Tarefas a realizar:
**a.** Reescreva em forma de lista o parágrafo da reportagem que começa com "Além da prisão do secretário", conservando os fatos principais.
**b.** Transcreva literalmente, dos dados de origem, somente as linhas que vão da que contém "Find the location of a particular element." até a que contém "Looking at the image, I should click on (550, 59).", incluindo ambas.

Página:
_ _ _ _ _
Denis de Souza Macedo, secretário de Educação da cidade, foi preso na terça-feira pela PF

Na Escola Municipal Ernesto Pinheiro Barcellos, no bairro Itaipu, em Belford Roxo, Baixada Fluminense, o cardápio oferecido aos estudantes é quase sempre o mesmo: arroz e ovo. De acordo com estudantes da unidade, ouvidas ontem pelo jornal O GLOBO, de vez em quando tem frango desfiado. Já na Escola Municipal Santa Cruz, no bairro Nova Aurora, o café da manhã servido ontem se resumiu a rosquinha com laranja. Mais ou menos na mesma hora em que os estudantes faziam o parco desjejum, Denis de Souza Macedo, secretário de Educação da cidade, era preso pela Polícia Federal em casa, num condomínio de luxo na vizinha Nova Iguaçu. Ele é suspeito de comandar um esquema de desvio de verbas da merenda escolar. Pelos cálculos dos investigadores, o rombo ultrapassa os R$ 6 milhões.

Além da prisão do secretário, os policiais cumpriram 21 mandados de busca e apreensão em cidades da Baixada e na capital. Mais de R$ 2,6 milhões em espécie — em euros, dólares e reais —, quatro carros, documentos e celulares foram apreendidos. Poucas horas antes da prisão, na noite de anteontem, durante evento público, o prefeito Wagner dos Santos Carneiro, o Waguinho, que está em seu segundo mandato em Belford Roxo, era só elogios a Denis Macedo, a quem classificou como “o melhor secretário de Educação de todos os tempos”.

Desvio milionário

De acordo com as investigações que resultaram na operação de ontem da Polícia Federal e do Ministério Público Federal — batizada de Fames, em alusão à deusa da fome na mitologia romana —, os recursos enviados pelo Programa Nacional de Alimentação Escolar (PNAE), do governo federal, eram sistematicamente desviados mediante superfaturamento dos alimentos comprados. O valor do sobrepreço seria distribuído entre o secretário e outros servidores. Para funcionar, o esquema contava com empresas fantasmas, contratos assinados por laranjas e relações próximas entre fornecedores e contratantes. Algumas das empresas investigadas tinham apenas um cliente: a Secretaria de Educação de Belford Roxo.

Documento obtido pelo RJTV, telejornal da emissora Globo, mostra que uma das empresas investigadas, a RLC Barbosa, foi contratada para fornecer 201.010 unidades de maçãs, batatas e ovos. Embora tenha recebido o valor integral acordado, a empresa, segundo a Justiça, entregou apenas pequena parte do combinado, tendo descumprido 85% do contrato.
_ _ _ _ _
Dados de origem
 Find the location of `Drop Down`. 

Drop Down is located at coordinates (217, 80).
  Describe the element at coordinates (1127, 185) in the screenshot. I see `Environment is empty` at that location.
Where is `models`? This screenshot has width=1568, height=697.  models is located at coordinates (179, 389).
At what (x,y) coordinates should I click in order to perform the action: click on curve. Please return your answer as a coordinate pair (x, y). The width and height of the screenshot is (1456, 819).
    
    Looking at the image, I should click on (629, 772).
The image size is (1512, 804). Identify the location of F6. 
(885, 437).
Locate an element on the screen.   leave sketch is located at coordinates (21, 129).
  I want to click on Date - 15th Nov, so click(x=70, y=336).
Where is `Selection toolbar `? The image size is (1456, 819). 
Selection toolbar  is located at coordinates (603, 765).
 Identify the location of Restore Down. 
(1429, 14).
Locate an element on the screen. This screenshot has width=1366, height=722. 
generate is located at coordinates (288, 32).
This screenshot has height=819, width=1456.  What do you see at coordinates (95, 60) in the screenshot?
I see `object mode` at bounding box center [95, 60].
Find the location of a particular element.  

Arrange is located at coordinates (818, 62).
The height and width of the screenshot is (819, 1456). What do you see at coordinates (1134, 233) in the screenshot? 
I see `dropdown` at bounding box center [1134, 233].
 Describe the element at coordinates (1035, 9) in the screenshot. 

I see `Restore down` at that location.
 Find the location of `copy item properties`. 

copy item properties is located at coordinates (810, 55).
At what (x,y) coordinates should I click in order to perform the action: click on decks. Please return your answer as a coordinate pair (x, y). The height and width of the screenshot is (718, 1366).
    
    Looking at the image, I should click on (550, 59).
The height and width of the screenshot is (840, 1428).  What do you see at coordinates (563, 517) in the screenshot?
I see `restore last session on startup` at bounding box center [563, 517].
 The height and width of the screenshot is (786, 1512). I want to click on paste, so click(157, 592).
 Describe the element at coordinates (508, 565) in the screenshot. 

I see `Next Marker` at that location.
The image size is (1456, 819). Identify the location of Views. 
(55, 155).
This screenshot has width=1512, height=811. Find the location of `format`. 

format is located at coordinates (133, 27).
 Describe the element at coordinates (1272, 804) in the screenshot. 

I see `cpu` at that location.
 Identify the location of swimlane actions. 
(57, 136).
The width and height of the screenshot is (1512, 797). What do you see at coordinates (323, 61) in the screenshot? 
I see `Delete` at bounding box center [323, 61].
_ _ _ _ _
Respostas por tarefa:
**a.**
- Além da prisão do secretário, os policiais cumpriram 21 mandados de busca e apreensão em cidades da Baixada e na capital.
- Foram apreendidos mais de R$ 2,6 milhões em espécie (em euros, dólares e reais), quatro carros, documentos e celulares.
- Poucas horas antes da prisão, na noite de anteontem, em evento público, o prefeito Wagner dos Santos Carneiro, o Waguinho, em seu segundo mandato em Belford Roxo, elogiou Denis Macedo.
- O prefeito classificou Denis Macedo como "o melhor secretário de Educação de todos os tempos".

**b.**
Find the location of a particular element.  

Arrange is located at coordinates (818, 62).
The height and width of the screenshot is (819, 1456). What do you see at coordinates (1134, 233) in the screenshot? 
I see `dropdown` at bounding box center [1134, 233].
 Describe the element at coordinates (1035, 9) in the screenshot. 

I see `Restore down` at that location.
 Find the location of `copy item properties`. 

copy item properties is located at coordinates (810, 55).
At what (x,y) coordinates should I click in order to perform the action: click on decks. Please return your answer as a coordinate pair (x, y). The height and width of the screenshot is (718, 1366).
    
    Looking at the image, I should click on (550, 59).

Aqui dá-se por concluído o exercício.